- _Task list_:
a - In the sales hiring text, what is the competency fit?
b - Please continue the sales hiring text, picking up after its final bullet.

- _Source text_:
We’re often asked…


What information should you collect about the prospect?


Is the new sales hiring decision a single person’s call?


A great hire or a dud comes down to digging into these two questions. Miss these and you’ll not get a full perspective of the prospect.


Your first step is collecting a complete picture of your prospect. You accomplish this with effective interviews and asking the right questions.


Smarter interviewing with a round-robin approach

Several people will interview each candidate across these fit dimensions. You certainly will learn a lot in the process. Try to avoid an emotional connection a single person might have with a candidate.


To mitigate any bias, you conduct an interview round-robin.


These interviews each explore different aspects of the competency, cultural, and performance fits. Let’s briefly explain the “fits” for candidate evaluation.


  • The competency fit – an alignment of skills to the job requirements.
  • The cultural fit – a understanding of personality aligned to company culture.

(Entries for locating text and elements)
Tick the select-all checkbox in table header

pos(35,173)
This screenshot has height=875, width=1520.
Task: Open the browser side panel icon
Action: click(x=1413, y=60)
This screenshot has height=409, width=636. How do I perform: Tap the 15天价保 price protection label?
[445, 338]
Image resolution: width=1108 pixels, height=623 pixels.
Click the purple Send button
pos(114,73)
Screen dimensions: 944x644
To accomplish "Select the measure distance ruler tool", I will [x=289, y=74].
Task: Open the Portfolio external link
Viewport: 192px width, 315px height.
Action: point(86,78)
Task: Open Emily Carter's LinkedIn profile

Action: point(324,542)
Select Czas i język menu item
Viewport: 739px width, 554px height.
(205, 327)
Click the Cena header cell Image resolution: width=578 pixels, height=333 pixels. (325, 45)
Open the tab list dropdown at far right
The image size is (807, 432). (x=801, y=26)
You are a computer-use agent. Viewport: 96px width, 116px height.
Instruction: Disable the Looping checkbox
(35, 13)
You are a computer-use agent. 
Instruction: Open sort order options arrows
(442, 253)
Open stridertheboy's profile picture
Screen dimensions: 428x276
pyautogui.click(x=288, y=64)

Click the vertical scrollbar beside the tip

- _Solved tasks_:
a - An alignment of skills to the job requirements.

b -
  • The performance fit – an evaluation prior sales against current job metrics.


All of which leads to identifying “who pulls the trigger” on the hiring decision. Many decisions depend on the prospect’s fit.


Next, we’ll outline why competency, cultural, and performance fits are critical.


The “Competency Fit” weeds out bloated resumes.

During the talent evaluation process, your sales team must be involved. They can complement the HR process by having two or three sales managers each do an interview. Each might cover a different set of questions.


Our team has uncovered 72 competencies that apply to different scenarios and organizations.  We’ve creates an outline that align these competencies by function and role.  Download and keep these tool handy when evaluating candidates.  


Click here to download the Scenario-based Competency Interview Guide.


Each gets a different perspective of the candidate this way.


Remember, the more senior sales managers have the most valuable experience. You may have a sales executive with a good track record of evaluating his own sales talent. Let him keep doing it.


The “Cultural Fit” weeds out personality conflicts.

Interviews are in person. You rotate through candidates. You will get a perspective of the candidate’s true personality this way. The best person to evaluate cultural fit is a sales director or even the Chief Executive Officer (CEO).


The CEO is tenured, with a deep understanding of the company. They’ve worked with many sales associates. They’ll know quickly if a candidate will fit company culture.


The “Performance Fit” weeds out the liars.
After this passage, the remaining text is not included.